Alcide Segoni (April 1847 – 1894) was an Italian painter.

He was born in Florence, Grand Duchy of Tuscany, and began his studies at the Academy of Fine Arts of Florence under the direction of professor Antonio Ciseri. His first canvas was the Recovery of the body of Catiline, following the battle near Pistoia, awarded gold medal at the Triennial contest of 1871, and later displayed in the Modern Gallery in Florence. In 1874, he completed a large canvas of Death of Filippo Strozzi, afterwards he painted a Michelangelo and Vittoria Colonna; Il Maresciallo d'Anere at the Court of the Regent Queen Maria; and Napoleon I awards a dragoon the Legion of Honor. Other works, among them include a Dopo la vincita, exhibited in Turin in 1880. L'agguato was exhibited at the 1881 Exhibition of Fine Arts in Milan, along with an oil canvas of Un Ratto, and another painting depicting a costume of the 18th century.
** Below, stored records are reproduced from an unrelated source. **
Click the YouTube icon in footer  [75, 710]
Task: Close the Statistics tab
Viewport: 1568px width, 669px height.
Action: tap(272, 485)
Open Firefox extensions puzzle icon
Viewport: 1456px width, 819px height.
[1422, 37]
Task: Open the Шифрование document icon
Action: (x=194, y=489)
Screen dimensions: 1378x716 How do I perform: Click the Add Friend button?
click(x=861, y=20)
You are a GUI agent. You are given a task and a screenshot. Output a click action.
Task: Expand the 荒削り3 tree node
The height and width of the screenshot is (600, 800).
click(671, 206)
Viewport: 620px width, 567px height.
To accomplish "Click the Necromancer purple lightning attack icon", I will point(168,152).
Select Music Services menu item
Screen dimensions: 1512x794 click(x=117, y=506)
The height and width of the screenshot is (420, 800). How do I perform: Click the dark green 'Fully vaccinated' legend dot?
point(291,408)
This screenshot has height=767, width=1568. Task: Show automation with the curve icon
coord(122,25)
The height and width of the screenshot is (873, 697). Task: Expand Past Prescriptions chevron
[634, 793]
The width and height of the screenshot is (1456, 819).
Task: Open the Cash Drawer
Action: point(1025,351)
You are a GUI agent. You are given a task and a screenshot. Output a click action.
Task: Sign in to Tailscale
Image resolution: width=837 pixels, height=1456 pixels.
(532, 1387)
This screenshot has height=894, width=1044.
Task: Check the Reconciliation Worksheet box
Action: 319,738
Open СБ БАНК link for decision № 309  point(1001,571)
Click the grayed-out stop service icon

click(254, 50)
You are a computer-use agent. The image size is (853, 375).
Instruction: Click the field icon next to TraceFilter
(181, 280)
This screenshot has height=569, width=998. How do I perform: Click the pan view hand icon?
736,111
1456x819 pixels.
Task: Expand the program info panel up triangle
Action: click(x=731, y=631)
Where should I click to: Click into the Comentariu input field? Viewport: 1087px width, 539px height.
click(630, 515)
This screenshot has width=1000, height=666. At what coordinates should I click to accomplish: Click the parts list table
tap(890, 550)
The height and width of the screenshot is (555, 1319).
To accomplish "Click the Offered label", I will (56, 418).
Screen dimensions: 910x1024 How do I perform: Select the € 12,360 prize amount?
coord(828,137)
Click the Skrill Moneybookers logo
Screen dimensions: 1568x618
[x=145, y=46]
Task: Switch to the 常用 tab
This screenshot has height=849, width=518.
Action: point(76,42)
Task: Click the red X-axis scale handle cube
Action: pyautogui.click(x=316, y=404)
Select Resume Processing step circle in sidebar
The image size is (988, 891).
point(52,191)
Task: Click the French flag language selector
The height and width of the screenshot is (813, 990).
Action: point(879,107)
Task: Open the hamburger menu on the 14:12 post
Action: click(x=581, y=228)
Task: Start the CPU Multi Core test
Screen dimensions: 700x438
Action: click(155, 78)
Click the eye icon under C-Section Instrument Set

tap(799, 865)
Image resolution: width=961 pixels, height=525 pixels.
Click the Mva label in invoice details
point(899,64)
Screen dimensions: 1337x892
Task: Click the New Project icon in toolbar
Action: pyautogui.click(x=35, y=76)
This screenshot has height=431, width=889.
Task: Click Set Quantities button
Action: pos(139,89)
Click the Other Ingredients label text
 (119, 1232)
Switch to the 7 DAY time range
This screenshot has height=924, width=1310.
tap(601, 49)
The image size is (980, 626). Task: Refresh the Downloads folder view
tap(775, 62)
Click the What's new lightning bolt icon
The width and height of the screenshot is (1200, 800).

At the 1877 National Artistic Exposition in Venice he exhibited a canvas titled Antiquarian. Other paintings of note are: The Curious; How will it end?; The vindicated Honor; An Interrogation; The interrupted confession; Questo non si tocca; The interrogation; Dichiarazione, in cantina; La storia d'un moschettiere; Una partita a scacchi; L'ordine per il campo; Presentazione della sposa allo zio cardinale.